At the end of 2016, research from The London Institute of Banking and Finance found that 58% of 15 to 18-year-olds hadn’t received any fiscal education. At the same time, the Financial Services Compensation Scheme (FSCS) released a similar study revealing that millions of young children have no experience with money at all.

Meanwhile, charity StepChange recently announced that record numbers of people sought advice for problem debt last year, with UK credit card debt hitting record highs of £66.7 billion. This means it’s never been more important that we get this right.

Building real understanding

My own most memorable real-world lesson on debt came 30 years ago, when I bought a £120 microwave on credit. I repaid the agreed amount on time every month for a year, only to find that I still owed roughly the same amount. I realised then that it’s better to save for things than to buy them and then pay more for them later.

Young people need to be taught value in the same way. It’s not all about comparing offers, products and packages presented to them – it’s about earning the money before they can spend it. A House of Lords report published last month says that 40% of the working age population currently has less than £100 of savings. That’s unacceptable.

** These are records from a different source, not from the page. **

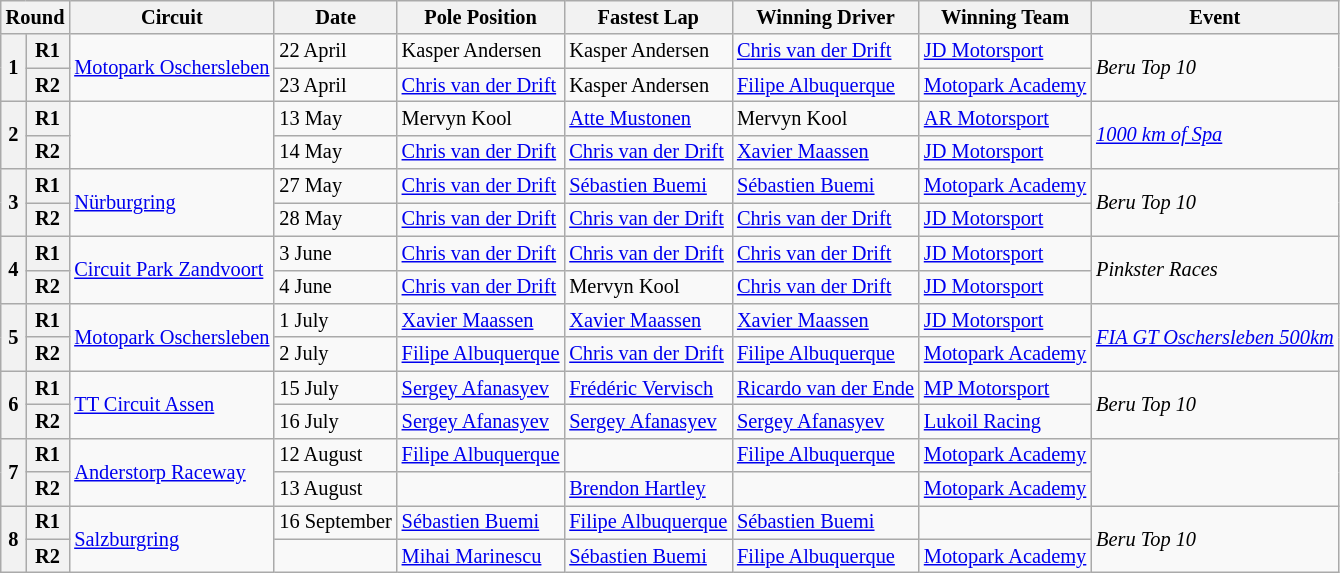
FIA GT Oschersleben 500km (1214, 336)
14 May (335, 152)
3 (14, 202)
2 (14, 134)
2 July (335, 354)
Fastest Lap (648, 17)
Pole Position (481, 17)
Anderstorp Raceway (172, 472)
1000 km of Spa (1214, 134)
Circuit (172, 17)
6 (14, 404)
3 June (335, 253)
Winning Driver (826, 17)
Nürburgring (172, 202)
Salzburgring (172, 538)
1 (14, 68)
22 April (335, 51)
Frédéric Vervisch (648, 388)
16 September (335, 522)
Winning Team (1005, 17)
15 July (335, 388)
28 May (335, 219)
Round (36, 17)
Mihai Marinescu (481, 556)
4 June (335, 287)
Pinkster Races (1214, 270)
8 (14, 538)
16 July (335, 421)
Lukoil Racing (1005, 421)
TT Circuit Assen (172, 404)
Ricardo van der Ende (826, 388)
MP Motorsport (1005, 388)
Brendon Hartley (648, 489)
5 (14, 336)
13 August (335, 489)
AR Motorsport (1005, 118)
23 April (335, 85)
7 (14, 472)
27 May (335, 186)
13 May (335, 118)
4 (14, 270)
12 August (335, 455)
Date (335, 17)
Atte Mustonen (648, 118)
1 July (335, 320)
Event (1214, 17)
Circuit Park Zandvoort (172, 270)
Locate the cell with the specified text and output its (x, y) center coordinate. 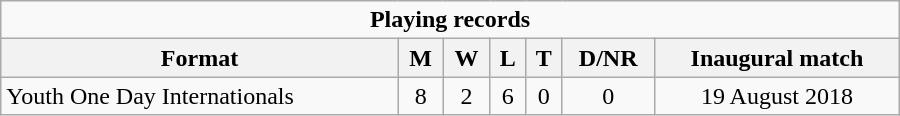
W (466, 58)
T (544, 58)
Playing records (450, 20)
8 (420, 96)
6 (508, 96)
2 (466, 96)
Youth One Day Internationals (200, 96)
L (508, 58)
Format (200, 58)
M (420, 58)
D/NR (608, 58)
Inaugural match (778, 58)
19 August 2018 (778, 96)
Search for the cell housing the specified text and yield its [X, Y] center coordinate. 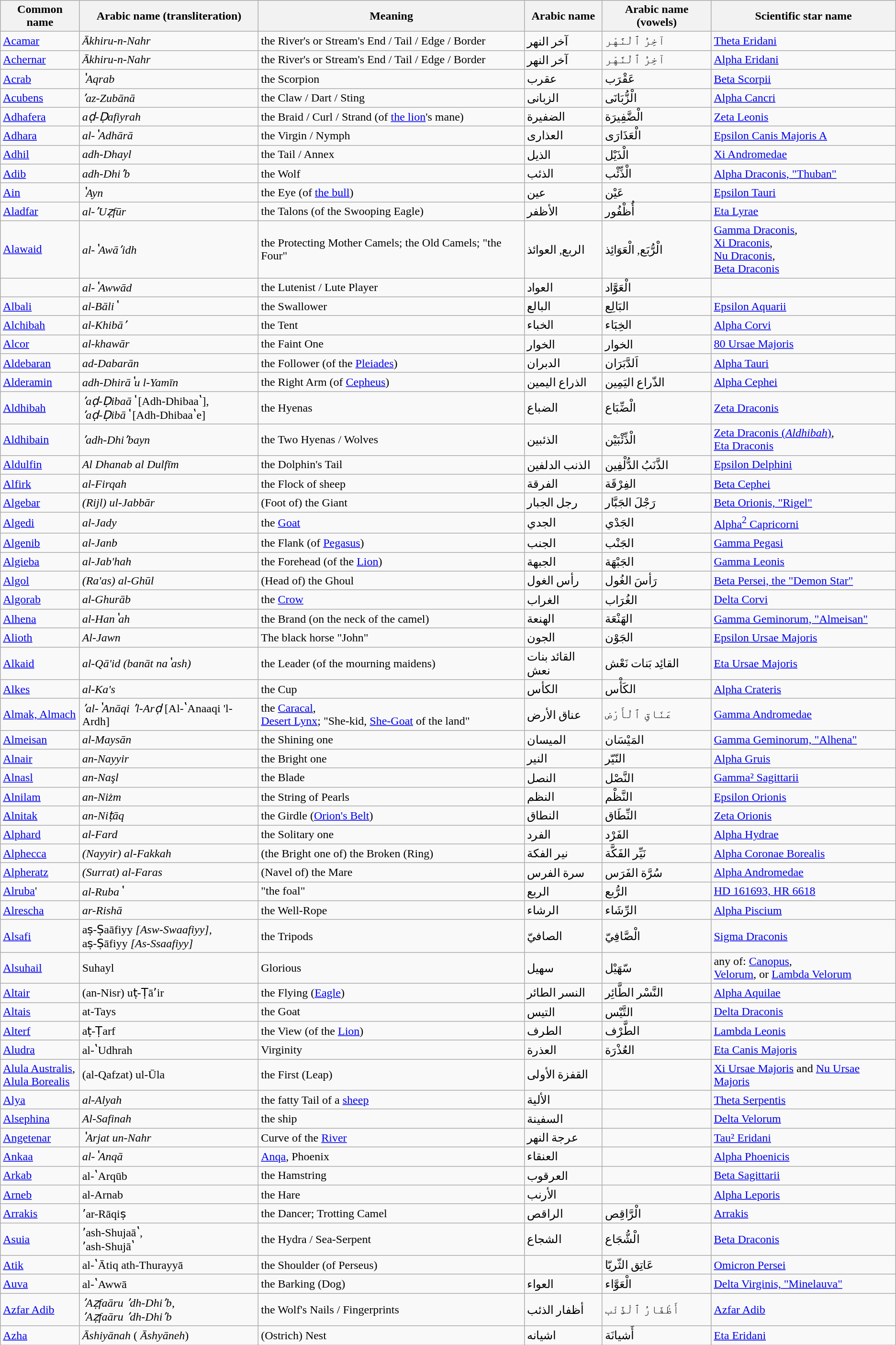
الْرَّاقِص [657, 1213]
السفينة [563, 1119]
Eta Lyrae [803, 212]
الجَبْهَة [657, 562]
الهَنْعَة [657, 618]
الفَرْد [657, 835]
(Surrat) al-Faras [169, 873]
al-ʽUdhrah [169, 1050]
سرة الفرس [563, 873]
الغراب [563, 600]
the Hyenas [392, 408]
the Forehead (of the Lion) [392, 562]
the Faint One [392, 344]
ʼal-ʽAnāqi ʼl-Arḍ [Al-ʽAnaaqi 'l-Ardh] [169, 714]
Adhafera [40, 117]
Alnilam [40, 796]
Arkab [40, 1176]
Achernar [40, 60]
الفرد [563, 835]
العرقوب [563, 1176]
Scientific star name [803, 16]
الْرُّبَع, الْعَوَائِذ [657, 249]
Albali [40, 306]
Beta Persei, the "Demon Star" [803, 581]
Gamma Geminorum, "Alhena" [803, 740]
the Shining one [392, 740]
أظفار الذئب [563, 1310]
Alpha2 Capricorni [803, 523]
the Dancer; Trotting Camel [392, 1213]
(al-Qafzat) ul-Ūla [169, 1075]
Beta Sagittarii [803, 1176]
ʼash-Shujaāʽ, ʼash-Shujāʽ [169, 1239]
Sigma Draconis [803, 936]
عين [563, 192]
Suhayl [169, 968]
HD 161693, HR 6618 [803, 891]
Alsuhail [40, 968]
العنقاء [563, 1157]
العواد [563, 287]
Meaning [392, 16]
الفرقة [563, 484]
the Flock of sheep [392, 484]
الكأس [563, 689]
العذارى [563, 136]
Alsephina [40, 1119]
الْضِّبَاع [657, 408]
Common name [40, 16]
al-Khibāʼ [169, 325]
the Girdle (Orion's Belt) [392, 816]
al-ʼUẓfūr [169, 212]
Eta Canis Majoris [803, 1050]
80 Ursae Majoris [803, 344]
Delta Corvi [803, 600]
Alcor [40, 344]
Alphecca [40, 853]
Alpha Corvi [803, 325]
البَالِع [657, 306]
(Ostrich) Nest [392, 1335]
الألية [563, 1100]
ʼadh-Dhiʼbayn [169, 439]
Acamar [40, 41]
النَّسْر الطَّائِر [657, 993]
ʼaḍ-Ḍibaāʽ [Adh-Dhibaaʽ], ʼaḍ-Ḍibāʽ [Adh-Dhibaaʽe] [169, 408]
al-ʽAdhārā [169, 136]
Alpha Aquilae [803, 993]
Algedi [40, 523]
the Tail / Annex [392, 155]
Theta Eridani [803, 41]
الطَّرْف [657, 1031]
(the Bright one of) the Broken (Ring) [392, 853]
Algieba [40, 562]
al-ʽArqūb [169, 1176]
Al-Jawn [169, 638]
Adib [40, 174]
Gamma² Sagittarii [803, 778]
Delta Virginis, "Minelauva" [803, 1284]
Beta Cephei [803, 484]
Omicron Persei [803, 1265]
القائِد بَنات نَعْش [657, 663]
Alpha Cancri [803, 98]
Delta Draconis [803, 1012]
الذئبين [563, 439]
عَقْرَب [657, 79]
رأس الغول [563, 581]
the Flying (Eagle) [392, 993]
the Claw / Dart / Sting [392, 98]
الأظفر [563, 212]
Epsilon Aquarii [803, 306]
ʼaz-Zubānā [169, 98]
الْصَّافِيّ [657, 936]
الغُرَاب [657, 600]
al-Arnab [169, 1195]
an-Niżm [169, 796]
البالع [563, 306]
al-Hanʽah [169, 618]
al-Janb [169, 543]
الکَأْس [657, 689]
الرُّبع [657, 891]
Epsilon Ursae Majoris [803, 638]
الشجاع [563, 1239]
the Hare [392, 1195]
Altair [40, 993]
Altais [40, 1012]
الْشُّجَاع [657, 1239]
Angetenar [40, 1138]
Zeta Draconis (Aldhibah), Eta Draconis [803, 439]
Beta Draconis [803, 1239]
Acubens [40, 98]
the Well-Rope [392, 910]
ar-Rishā [169, 910]
Aldhibain [40, 439]
أُظْفُور [657, 212]
Eta Eridani [803, 1335]
the Leader (of the mourning maidens) [392, 663]
ʽAqrab [169, 79]
aṣ-Ṣaāfiyy [Asw-Swaafiyy], aṣ-Ṣāfiyy [As-Ssaafiyy] [169, 936]
the Blade [392, 778]
رَجْلَ الجَبَّار [657, 503]
Arneb [40, 1195]
Epsilon Tauri [803, 192]
الفِرْقَة [657, 484]
العُذْرَة [657, 1050]
ʽAyn [169, 192]
al-Bāliʽ [169, 306]
Ankaa [40, 1157]
النظم [563, 796]
Aldulfin [40, 465]
اشیانه [563, 1335]
عَنَاقِ ٱلْأَرْض [657, 714]
التيس [563, 1012]
Alnair [40, 759]
الْذِّئْبَيْن [657, 439]
al-ʽAwāʼidh [169, 249]
الهنعة [563, 618]
الدبران [563, 363]
Alpha Draconis, "Thuban" [803, 174]
the Tripods [392, 936]
the Brand (on the neck of the camel) [392, 618]
Eta Ursae Majoris [803, 663]
Epsilon Delphini [803, 465]
رجل الجبار [563, 503]
الْعَذَارَى [657, 136]
at-Tays [169, 1012]
al-Jab'hah [169, 562]
(Rijl) ul-Jabbār [169, 503]
Gamma Leonis [803, 562]
al-Qā'id (banāt naʽash) [169, 663]
عرجة النهر [563, 1138]
الجدي [563, 523]
الزبانى [563, 98]
Alpha Eridani [803, 60]
الْزُّبَانَى [657, 98]
التَّيْس [657, 1012]
the Bright one [392, 759]
(Ra'as) al-Ghūl [169, 581]
النصل [563, 778]
Alpha Piscium [803, 910]
Azha [40, 1335]
Alkes [40, 689]
an-Naşl [169, 778]
النَّظْم [657, 796]
Algebar [40, 503]
Alnitak [40, 816]
Beta Orionis, "Rigel" [803, 503]
the Swallower [392, 306]
Arabic name (transliteration) [169, 16]
the Solitary one [392, 835]
Alderamin [40, 382]
Lambda Leonis [803, 1031]
النير [563, 759]
أَظْفَارُ ٱلْذِّئْب [657, 1310]
the First (Leap) [392, 1075]
الراقص [563, 1213]
الْذِّئْب [657, 174]
الْذَيْل [657, 155]
Alula Australis, Alula Borealis [40, 1075]
ad-Dabarān [169, 363]
عَيْن [657, 192]
(an-Nisr) uṭ-Ṭāʼir [169, 993]
Ain [40, 192]
the Protecting Mother Camels; the Old Camels; "the Four" [392, 249]
عَاتِق الثّريّا [657, 1265]
the Hydra / Sea-Serpent [392, 1239]
an-Nayyir [169, 759]
Alkaid [40, 663]
Alioth [40, 638]
al-Firqah [169, 484]
the Hamstring [392, 1176]
Xi Ursae Majoris and Nu Ursae Majoris [803, 1075]
Alnasl [40, 778]
Alrescha [40, 910]
al-Alyah [169, 1100]
Alpha Gruis [803, 759]
Alpha Crateris [803, 689]
ʽArjat un-Nahr [169, 1138]
Zeta Draconis [803, 408]
al-khawār [169, 344]
الخباء [563, 325]
the Virgin / Nymph [392, 136]
Zeta Leonis [803, 117]
the Talons (of the Swooping Eagle) [392, 212]
Aludra [40, 1050]
the ship [392, 1119]
the Follower (of the Pleiades) [392, 363]
Alsafi [40, 936]
the Barking (Dog) [392, 1284]
العواء [563, 1284]
الصافيّ [563, 936]
the Eye (of the bull) [392, 192]
الطرف [563, 1031]
عناق الأرض [563, 714]
سُرَّة الفَرَس [657, 873]
the Braid / Curl / Strand (of the lion's mane) [392, 117]
Alterf [40, 1031]
المَيْسَان [657, 740]
the View (of the Lion) [392, 1031]
Asuia [40, 1239]
(Nayyir) al-Fakkah [169, 853]
Gamma Andromedae [803, 714]
(Foot of) the Giant [392, 503]
الضفيرة [563, 117]
Virginity [392, 1050]
Alpha Hydrae [803, 835]
al-Ka's [169, 689]
القفزة الأولى [563, 1075]
Aldhibah [40, 408]
Aladfar [40, 212]
Theta Serpentis [803, 1100]
Alruba' [40, 891]
the Tent [392, 325]
adh-Dhirāʽu l-Yamīn [169, 382]
Alchibah [40, 325]
Alpha Andromedae [803, 873]
Atik [40, 1265]
القائد بنات نعش [563, 663]
رَأسَ الغُول [657, 581]
Xi Andromedae [803, 155]
al-Maysān [169, 740]
Alpha Leporis [803, 1195]
النّيّر [657, 759]
الخِبَاء [657, 325]
الجَدْي [657, 523]
الْضَّفِيرَة [657, 117]
the Wolf's Nails / Fingerprints [392, 1310]
an-Niṭāq [169, 816]
نير الفكة [563, 853]
al-ʽĀtiq ath-Thurayyā [169, 1265]
Gamma Pegasi [803, 543]
the Cup [392, 689]
Alpha Coronae Borealis [803, 853]
(Navel of) the Mare [392, 873]
الربع, العوائذ [563, 249]
The black horse "John" [392, 638]
the Shoulder (of Perseus) [392, 1265]
al-ʽAnqā [169, 1157]
Alpha Phoenicis [803, 1157]
the Right Arm (of Cepheus) [392, 382]
اَلدَّبَرَان [657, 363]
aḍ-Ḍafiyrah [169, 117]
Āshiyānah ( Āshyāneh) [169, 1335]
النِّطَاق [657, 816]
Delta Velorum [803, 1119]
the Flank (of Pegasus) [392, 543]
Curve of the River [392, 1138]
Algenib [40, 543]
al-ʽAwwā [169, 1284]
الجبهة [563, 562]
Tau² Eridani [803, 1138]
Acrab [40, 79]
Zeta Orionis [803, 816]
عقرب [563, 79]
al-Jady [169, 523]
the Crow [392, 600]
الجون [563, 638]
ʼar-Rāqiṣ [169, 1213]
الأرنب [563, 1195]
الذّراع اليَمِين [657, 382]
any of: Canopus, Velorum, or Lambda Velorum [803, 968]
الجَوْن [657, 638]
Epsilon Canis Majoris A [803, 136]
الذنب الدلفين [563, 465]
Algorab [40, 600]
سّهَيْل [657, 968]
Adhil [40, 155]
"the foal" [392, 891]
adh-Dhayl [169, 155]
نَيِّر الفَکَّة [657, 853]
al-Fard [169, 835]
Algol [40, 581]
the Two Hyenas / Wolves [392, 439]
الذَّنَبُ الدُّلْفِين [657, 465]
Epsilon Orionis [803, 796]
أَشیانَة [657, 1335]
Glorious [392, 968]
النسر الطائر [563, 993]
al-Ghurāb [169, 600]
Alfirk [40, 484]
Al Dhanab al Dulfīm [169, 465]
al-ʽAwwād [169, 287]
Gamma Draconis, Xi Draconis, Nu Draconis, Beta Draconis [803, 249]
الرشاء [563, 910]
Aldebaran [40, 363]
ʼAẓfaāru ʼdh-Dhiʼb, ʼAẓfaāru ʼdh-Dhiʼb [169, 1310]
Gamma Geminorum, "Almeisan" [803, 618]
الجنب [563, 543]
Anqa, Phoenix [392, 1157]
الضباع [563, 408]
Alya [40, 1100]
Auva [40, 1284]
Alphard [40, 835]
Alpheratz [40, 873]
the Wolf [392, 174]
al-Rubaʽ [169, 891]
الْعَوَّاد [657, 287]
الجَنْب [657, 543]
الربع [563, 891]
الذراع اليمين [563, 382]
الرِّشَاء [657, 910]
Arabic name (vowels) [657, 16]
العذرة [563, 1050]
الذيل [563, 155]
النطاق [563, 816]
سهيل [563, 968]
Alpha Cephei [803, 382]
adh-Dhiʼb [169, 174]
the String of Pearls [392, 796]
النَّصْل [657, 778]
the fatty Tail of a sheep [392, 1100]
aṭ-Ṭarf [169, 1031]
الذئب [563, 174]
the Scorpion [392, 79]
(Head of) the Ghoul [392, 581]
Al-Safinah [169, 1119]
Alpha Tauri [803, 363]
Arabic name [563, 16]
Almak, Almach [40, 714]
Beta Scorpii [803, 79]
Alhena [40, 618]
Alawaid [40, 249]
the Lutenist / Lute Player [392, 287]
the Dolphin's Tail [392, 465]
the Caracal, Desert Lynx; "She-kid, She-Goat of the land" [392, 714]
الميسان [563, 740]
Almeisan [40, 740]
الْعَوَّاء [657, 1284]
Adhara [40, 136]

Of course, at Dukes Bailiffs we know debt isn’t always a choice. Because of this, we need to help build awareness that, if you do get into debt, the consequences can include court orders, criminal proceedings, high costs and sometimes losing your home. Practical advice on prioritising repayments to avoid these outcomes is essential.

Where we learn

While I believe that schools can do better in helping get these lessons across, there are others who can make a difference. The FSCS study highlighted that just 65% of parents offer their children financial incentives as a reward for helping around the home. Increasing this number and using it as an opportunity to help them understand the simple principles that underpin our modern economy could prove very beneficial.

Companies like ours can also have an impact. It’s not in our interests, any more than credit card and personal loan companies, to raise a generation of people unable to repay their debts. At the start of April, FCA Director of Competition Mary Starks rightly pointed out that intermediaries must work harder to make their charges clear to consumers of all ages.